### Task requirements
Leaving out the pictures, retype the lines from the top of the listing through the line with "Screen dimensions: 800x450" exactly.

════════════════════

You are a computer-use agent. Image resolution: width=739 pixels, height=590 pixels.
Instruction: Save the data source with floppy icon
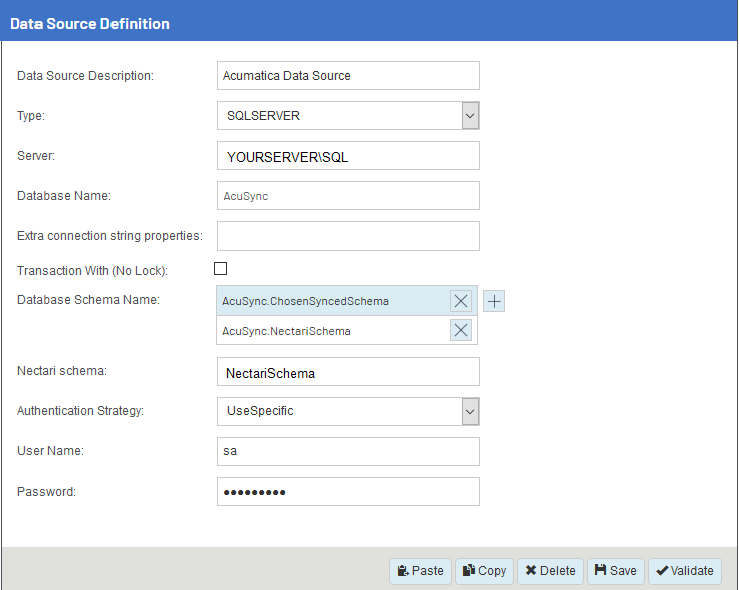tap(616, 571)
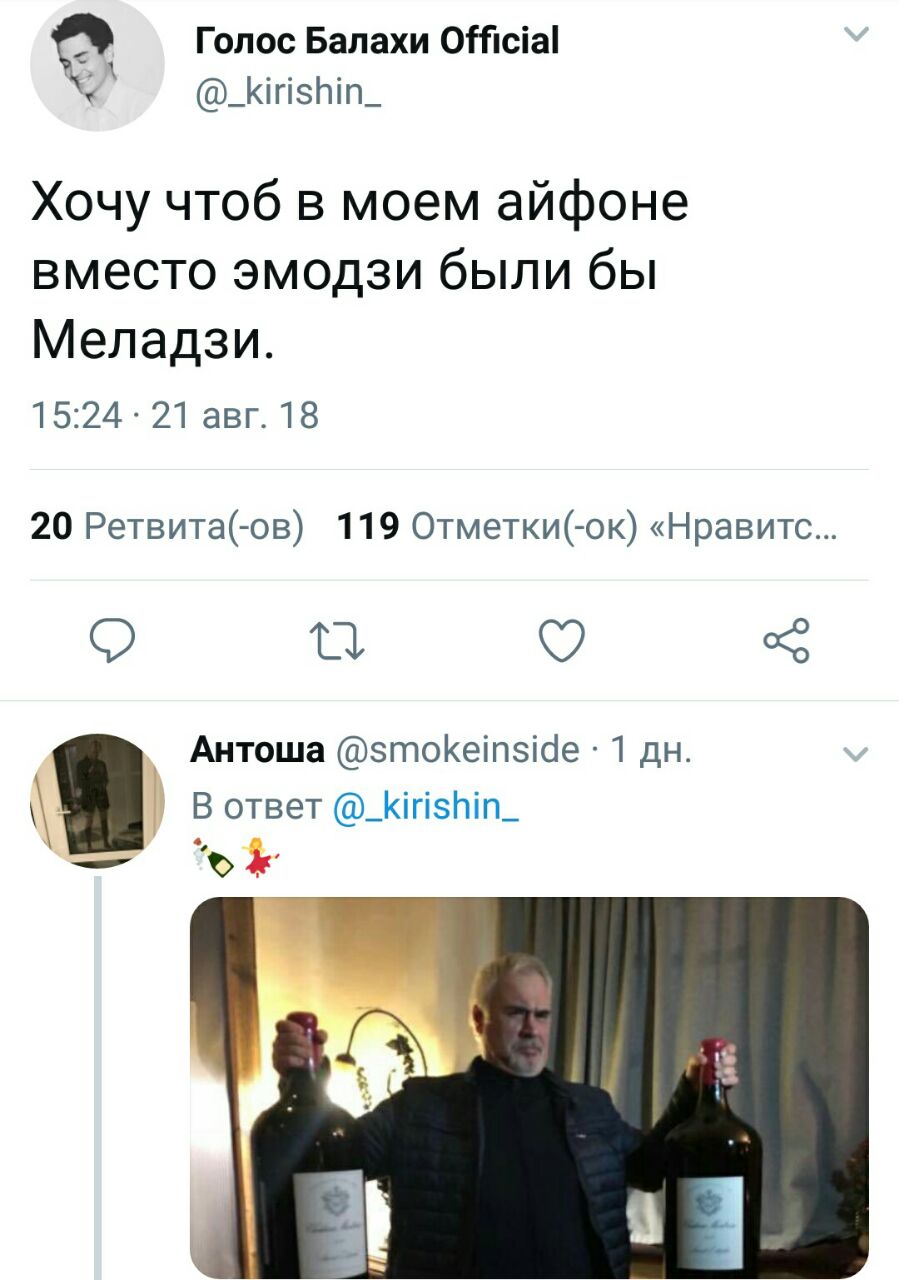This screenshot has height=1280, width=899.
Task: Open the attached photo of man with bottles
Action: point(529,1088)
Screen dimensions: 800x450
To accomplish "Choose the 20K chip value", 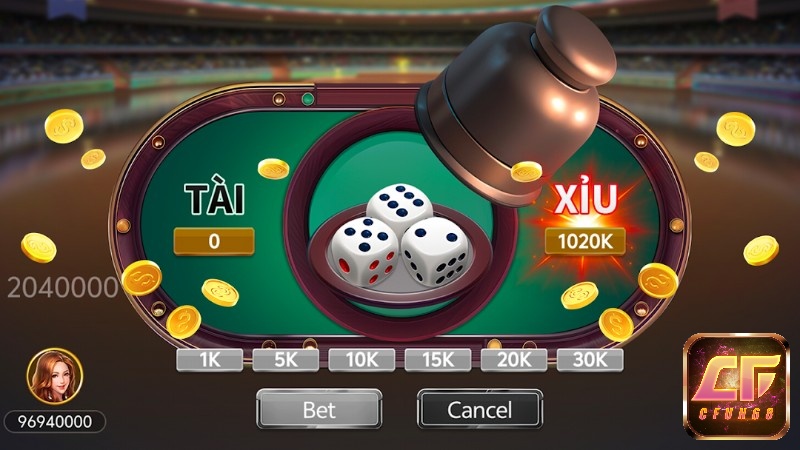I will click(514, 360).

════════════════════

### Task result
You are a computer-use agent. Image resolution: width=739 pixels, height=590 pixels.
Instruction: Save the data source with floppy icon
tap(616, 571)
This screenshot has height=1280, width=899.
Task: Open the attached photo of man with bottles
Action: point(529,1088)
Screen dimensions: 800x450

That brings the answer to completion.